|Theater and Film|
|By The Editors|
JoBeth Williams ’70
JoBeth williams joined Actors’ Equity at age eighteen to participate in a musical company in her hometown of Houston. “I loved acting in high school,” she told the BAM two years after graduating, “but of course your counselors always discourage you, saying it’s not something you can make a living at.”
Thirty years after leaving Brown, Williams is more than making a living at it. She has received an Academy Award nomination and three Emmy nominations. She has appeared in about twenty feature movies, more than a dozen made-for-television movies, and several television series.
Williams got her big break in 1979 as Dustin Hoffman’s overnight guest in Kramer vs. Kramer. She went on to star in the 1982 Poltergeist as the terrified housewife, Diane. A year later she joined the cast of The Big Chill as Karen, the woman who has an affair with Sam (Tom Berenger) because her marriage is falling apart. In addition to her movie roles, Williams has received Emmy nominations for her role in a 1993 two-part episode of Frasier, for playing surrogate mother Mary Beth Whitehead in the miniseries Baby M, and as the anguished mother of a missing child in the made-for-TV movie Adam.
Like many actors, Williams has also tried her hand at directing. She received an Academy Award nomination for directing the 1994 thirty-minute short, On Hope, for Showtime.John Lee Beatty ’70, ’73 M.F.A
When he was eight years old and growing up in southern California, John Lee Beatty already knew he wanted to be a set designer. Not only did he become one, but over the past twenty-five years he has been one of the busiest and most respected set designers in American theater.
Beatty’s sets have been the backdrop of dozens of highly visible plays. His innovative design for Lanford Wilson’s drama Talley’s Folly won him a 1980 Tony award, and he’s been nominated for Tonys a half-dozen times since.
In fact, the frequency with which Beatty’s name shows up on the playbills of promiinent works has been astonishing. During March and April of 1997, to take a typical example, three major Broadway plays opened with his sets: Alfred Uhry’s The Last Night of Ballyhoo, Wendy Wasserstein’s An American Daughter, and a revival of Lillian Hellman’s The Little Foxes. His busy schedule did not seem to affect the quality of his work, however. His sets for The Little Foxes won him yet another Tony nomination.Richard Foreman ’59
Over the past three decades Richard Foreman has been a dominant force in American avant-garde theater. The author of more than forty plays—and the director and set designer for most of them—Foreman has managed to remain true to a vision of theater that abandons narrative in favor of ideas. “I’m interested in trying to find ways to make physical the various abstractions that one’s imagination spins and projects,” he told a New York Times reporter in 1988.
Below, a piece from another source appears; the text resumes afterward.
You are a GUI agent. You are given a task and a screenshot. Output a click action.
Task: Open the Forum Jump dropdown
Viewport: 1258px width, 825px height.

In 1968 he began the Ontological-Hysteric Theater, which he has headed ever since. Although Foreman has had success on Broadway—he staged The Threepenny Opera in 1976—he is much more closely associated with his own plays, which, one critic has written, “owe as much to vaudeville as they do to existentialism.” Foreman received one of the first National Endowment for the Arts lifetime achievement awards for theater, and in 1995 the MacArthur Foundation awarded him a $345,000 “genius grant.”